Output only the line that contains "You are a GUI" and the lines after it, all verbatim, through the last one below.

Exercise data:

┄┄┄┄┄┄

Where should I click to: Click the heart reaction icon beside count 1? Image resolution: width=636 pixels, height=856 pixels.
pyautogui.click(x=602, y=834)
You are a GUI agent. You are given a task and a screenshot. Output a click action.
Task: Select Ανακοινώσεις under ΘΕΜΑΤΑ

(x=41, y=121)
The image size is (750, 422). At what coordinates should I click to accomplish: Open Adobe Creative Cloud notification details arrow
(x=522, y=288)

┄┄┄┄┄┄

Problem solution:
You are a GUI agent. You are given a task and a screenshot. Output a click action.
Task: Select Ανακοινώσεις under ΘΕΜΑΤΑ

(x=41, y=121)
The image size is (750, 422). At what coordinates should I click to accomplish: Open Adobe Creative Cloud notification details arrow
(x=522, y=288)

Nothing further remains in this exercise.